There should be an additional getter in IRidget that is symmetric to the setter setVisible(boolean) i.e. that returns the ridgets own visible setting. In analogy to org.eclipse.swt.widgets.Control this getter should be called getVisible().

Personally I think this is pretty awful: having to getters (isVisible() and getVisible()) for one property ("visible") that will return different values for certain states of the object. But that's the way it is in SWT so I think Riena should go along with that.
Comment 1 Carsten Drossel CLA 2009-04-21 11:05:34 EDT
The same pattern applies to 'enabled':

Control.setEnabled(boolean):
Enables the receiver if the argument is true, and disables it otherwise.

Control.getEnabled():
Returns true if the receiver is enabled, and false otherwise.

Control.isEnabled():
Returns true if the receiver is enabled and all ancestors up to and including the receiver's nearest ancestor shell are enabled.

So we should change the behavior of the methods setEnabled(boolean)/isEnabled() in IRidget too and add getEnabled(), shouldn't we...?
Comment 2 Elias Volanakis CLA 2009-04-22 19:42:05 EDT
I agree that it is confusing.

Just curious: is there a use-case for getVisible() ? I we don't need it, we could leave it out. If we do need it, I don't see a better way of doing it.
Comment 3 Carsten Drossel CLA 2009-04-23 03:30:54 EDT
A use-case? Hmm... 

Update all ridgets of a controller that are not explicitly hidden.
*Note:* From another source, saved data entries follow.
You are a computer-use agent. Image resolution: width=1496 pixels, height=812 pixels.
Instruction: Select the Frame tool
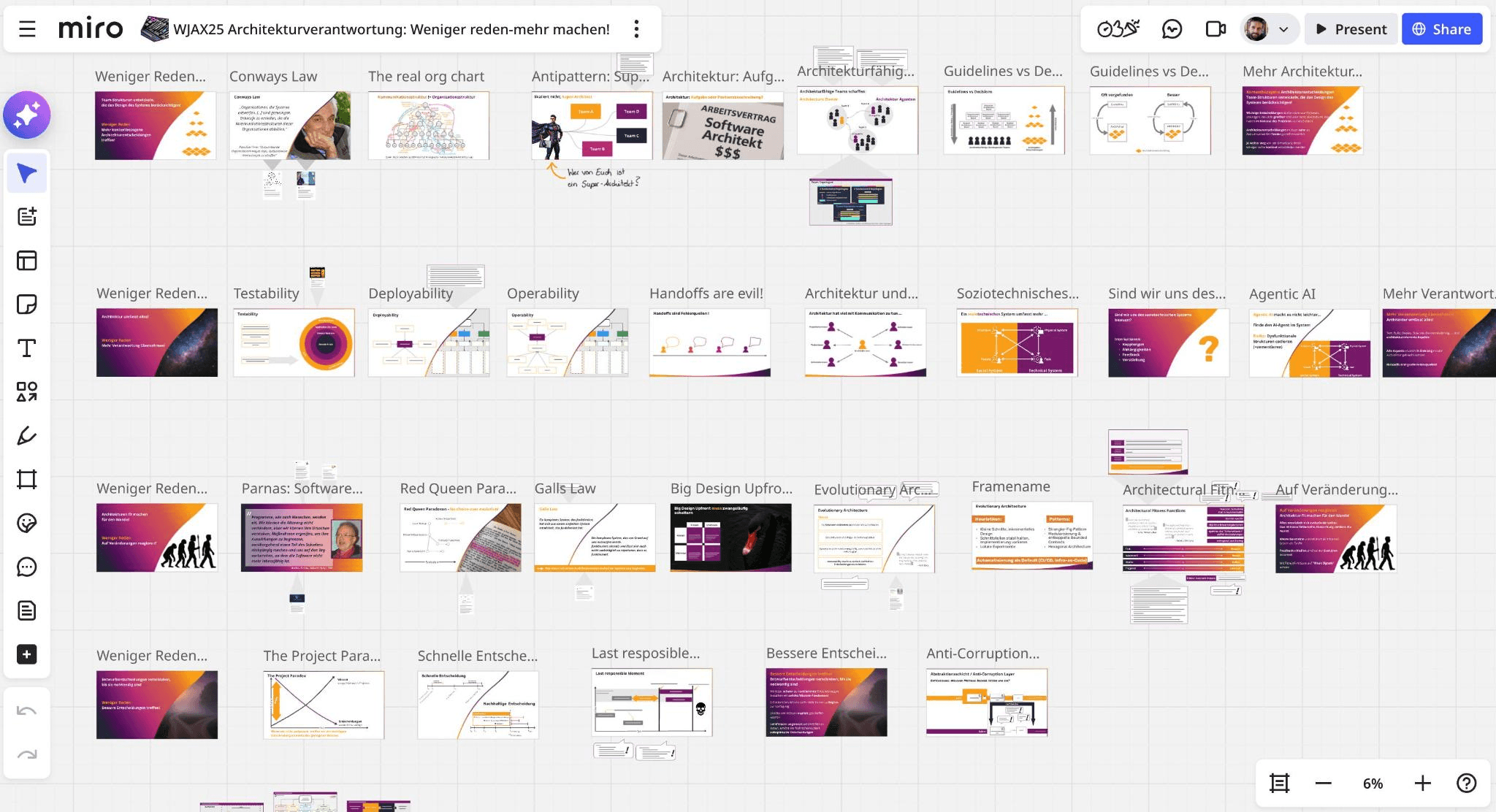coord(27,480)
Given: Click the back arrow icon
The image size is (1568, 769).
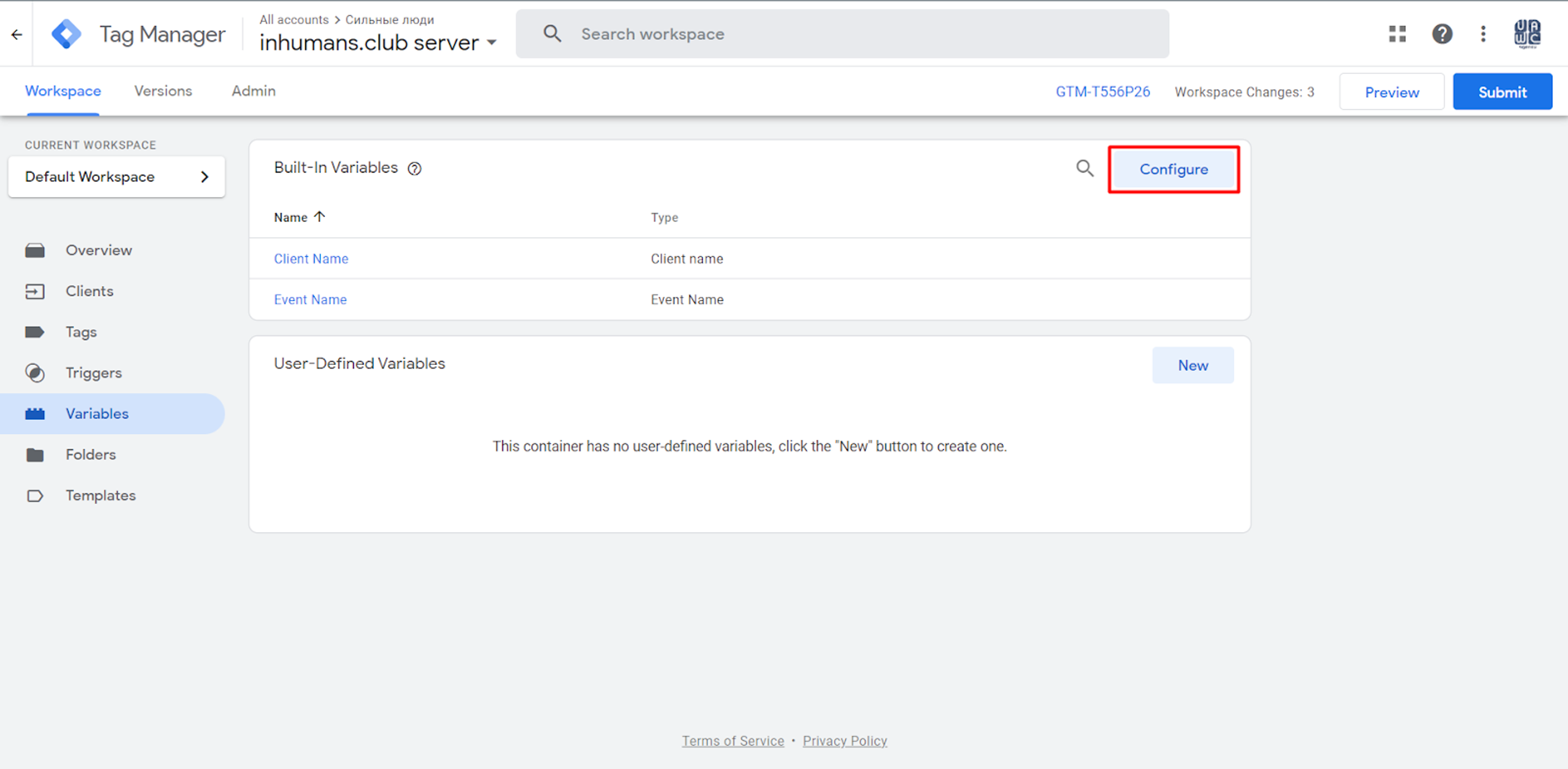Looking at the screenshot, I should click(17, 35).
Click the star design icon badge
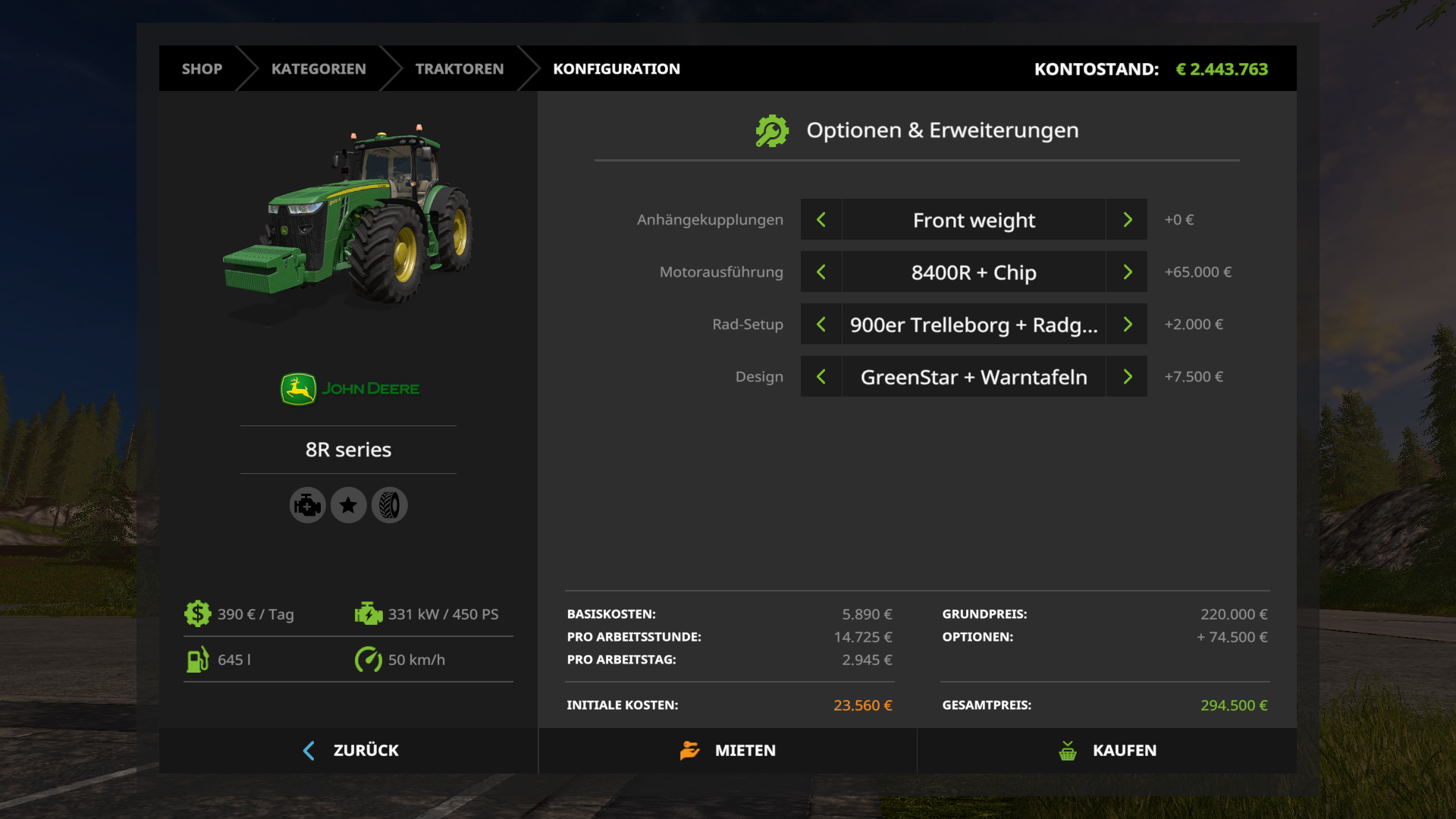This screenshot has width=1456, height=819. pos(348,505)
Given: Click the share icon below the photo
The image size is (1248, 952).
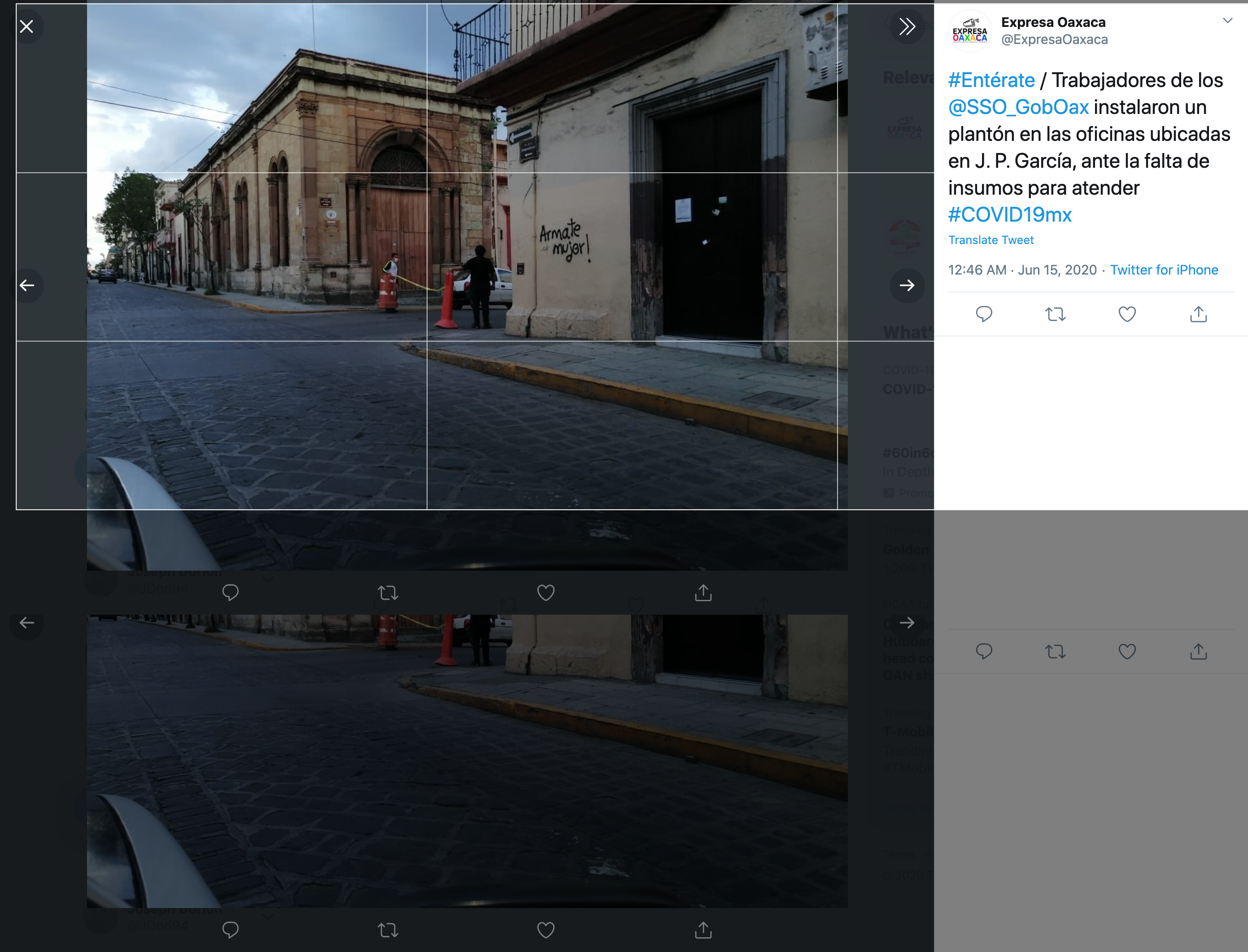Looking at the screenshot, I should (x=703, y=593).
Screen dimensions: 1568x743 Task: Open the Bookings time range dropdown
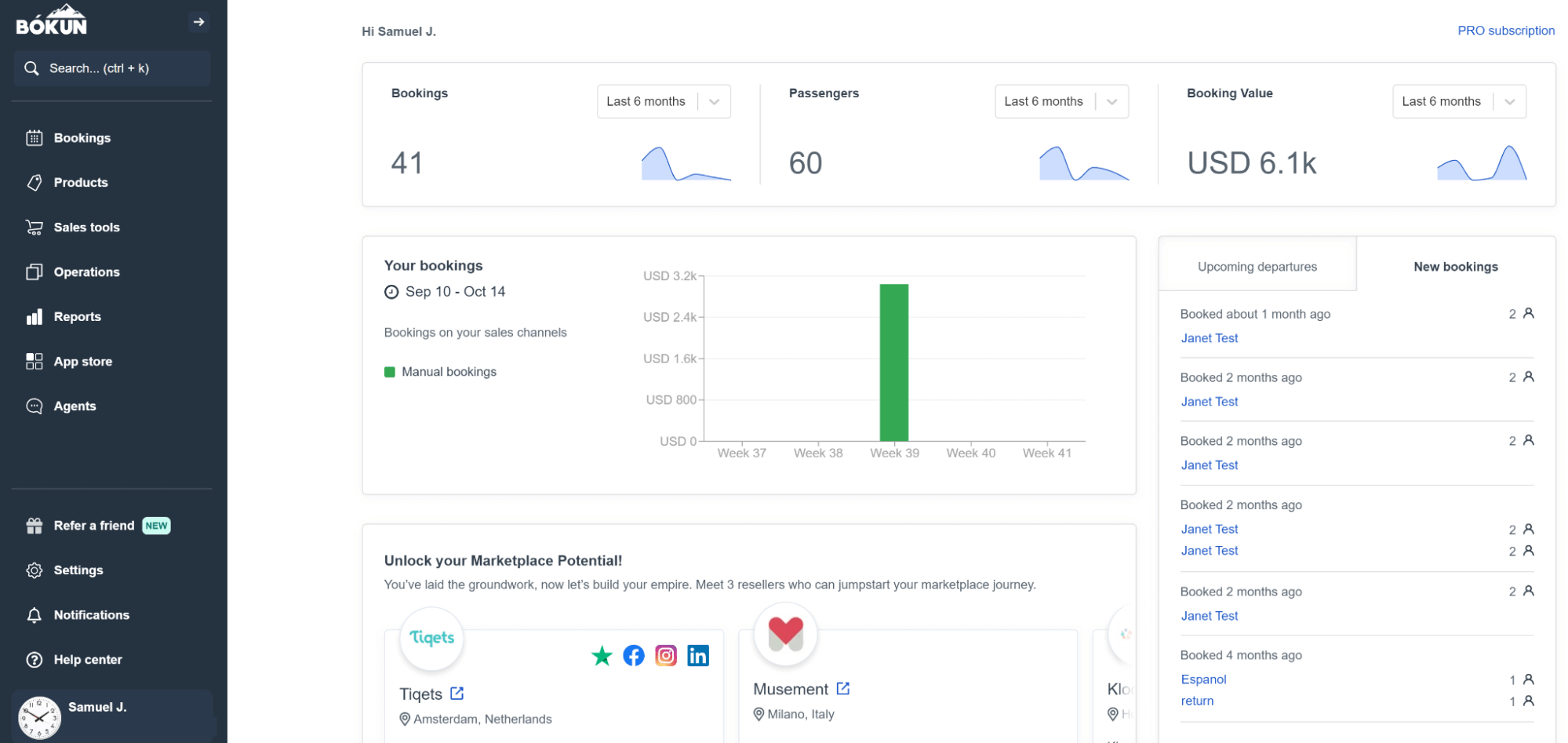[x=663, y=101]
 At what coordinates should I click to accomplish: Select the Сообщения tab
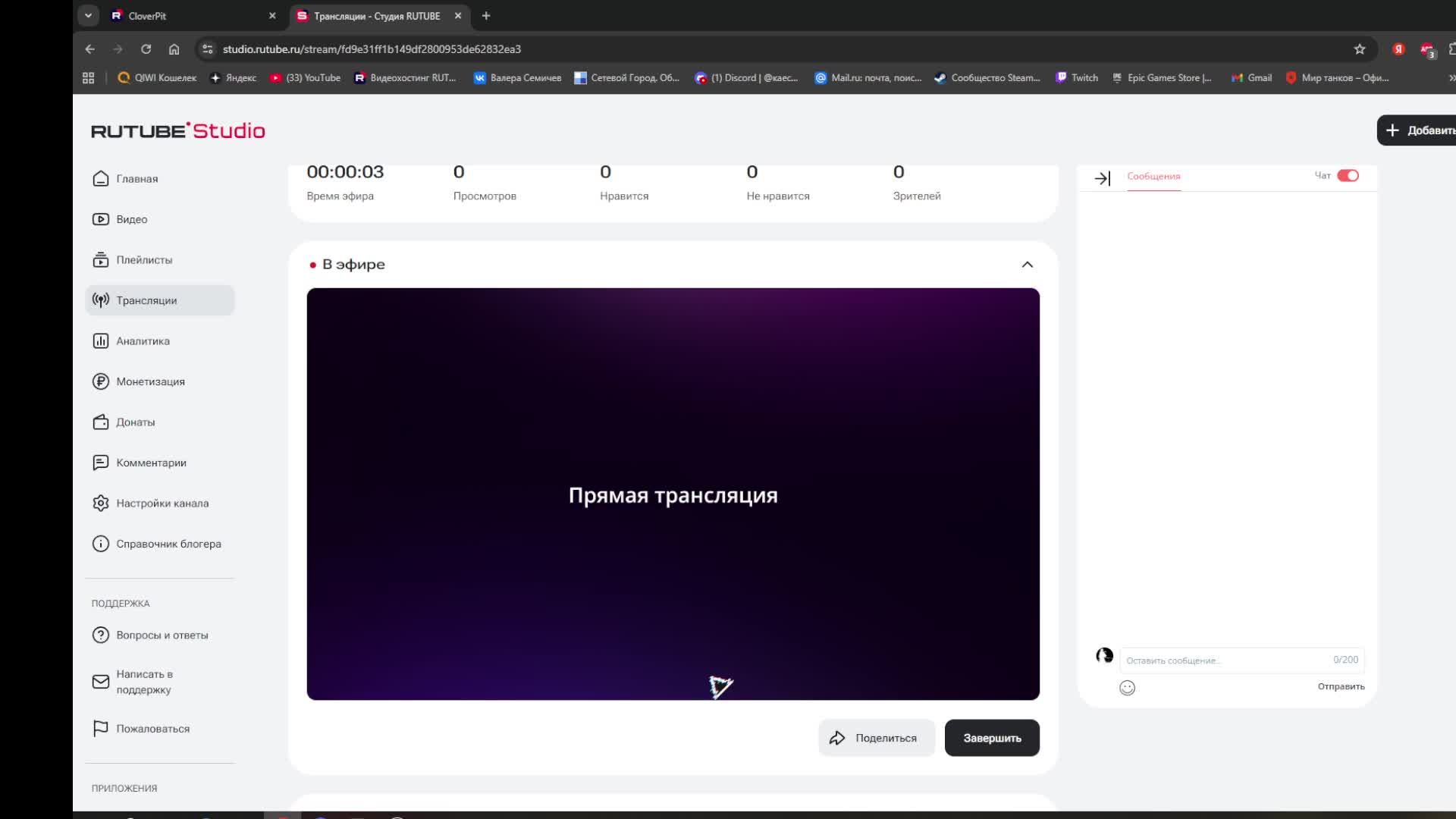coord(1153,177)
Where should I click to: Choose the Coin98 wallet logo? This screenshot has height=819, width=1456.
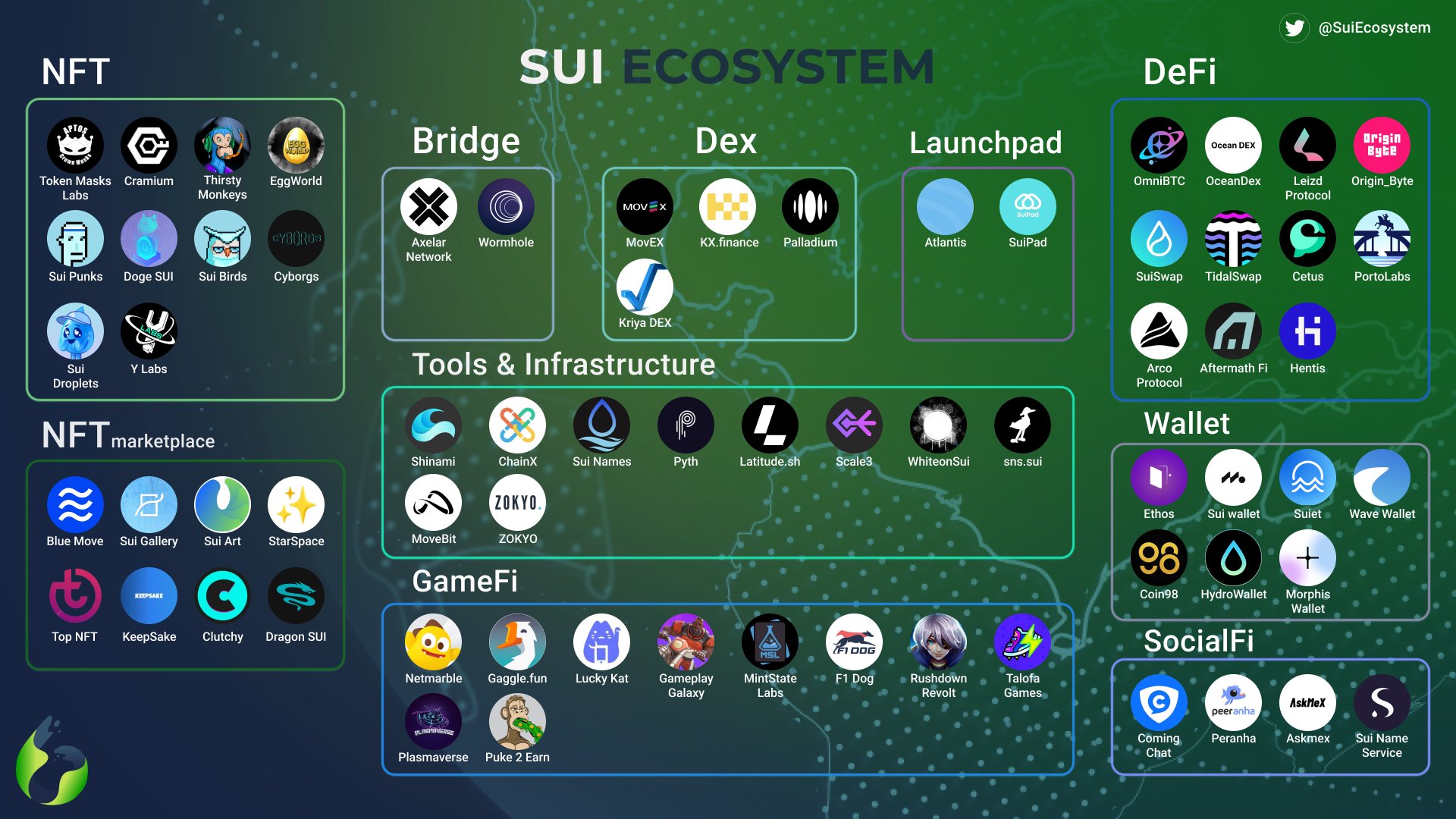1159,558
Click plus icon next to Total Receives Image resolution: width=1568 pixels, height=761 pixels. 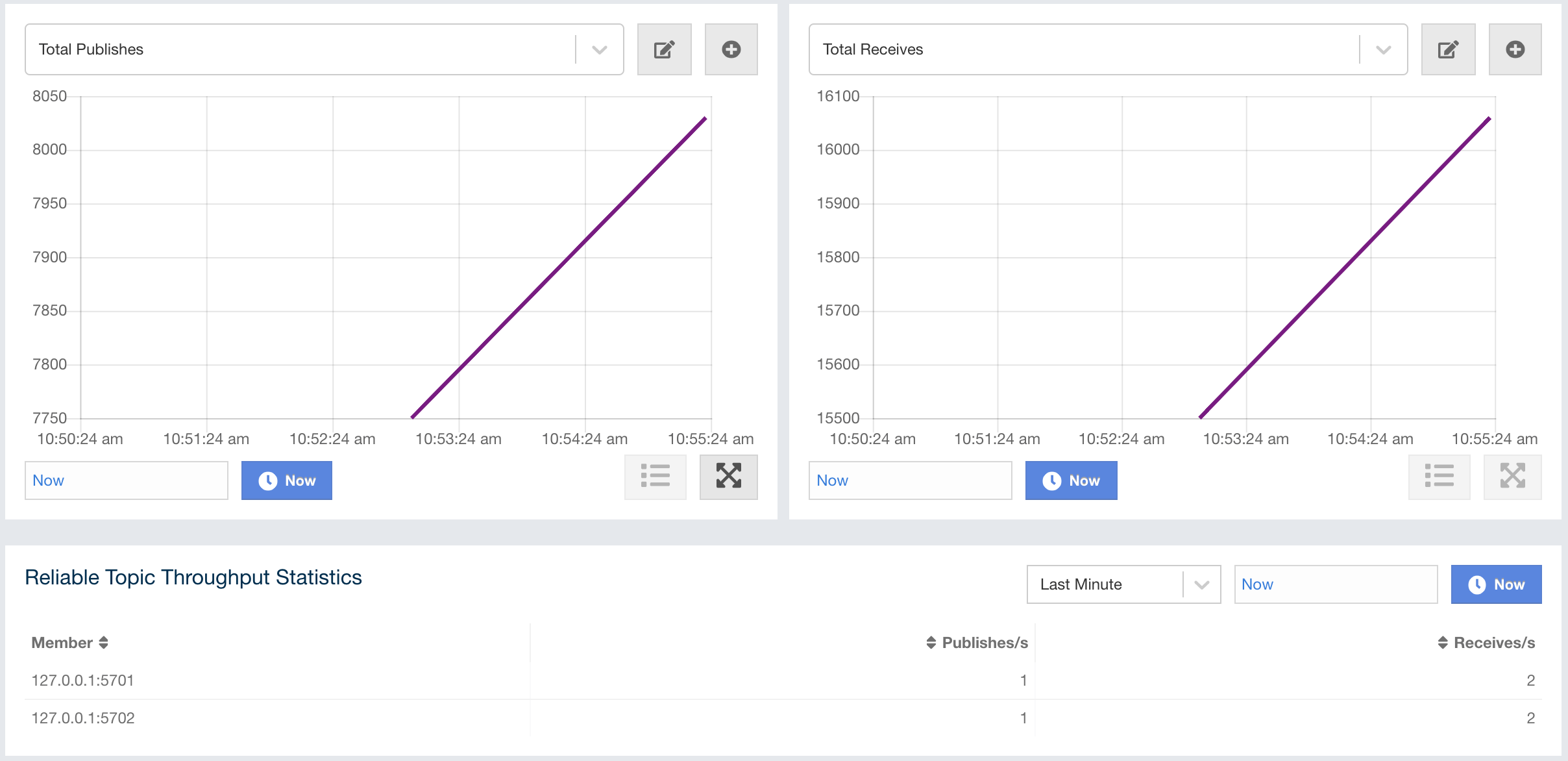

Include those that are only currently not showing because an ancestor of the widget in the view is hidden.

for (IRidget ridget : getRidgets()) {
  if (ridget.getVisible()) {
    ridget.updateFromModel();
  }
}
Comment 4 Elias Volanakis CLA 2009-04-23 13:39:12 EDT
Thanks, makes sense :-)
Comment 5 Christian Campo CLA 2009-04-24 08:10:01 EDT
I am not sure why the code that Carsten has posted is not better or also written as:

for (IRidget ridget : getRidgets()) {
  if (ridget.isVisible()) {
    ridget.updateFromModel();
  }
}
Comment 6 Carsten Drossel CLA 2009-04-27 02:12:27 EDT
When isVisible() is used as it is implemented now, Ridgets that are only currently not showing because an ancestor of the widget in
the view is hidden would be ignored. My use-case included not to ignore those.

Does this use-case make any sense...? Maybe there is some logic in the view so that the user can switch between two panels take are shown at the same location. If this only makes the layout clearer but has no business meaning it could make sense to do this in the view. Then some Ridgets would always be not showing. But from the business point of view of the controller it could still be necessary to update all Ridgets at the same time.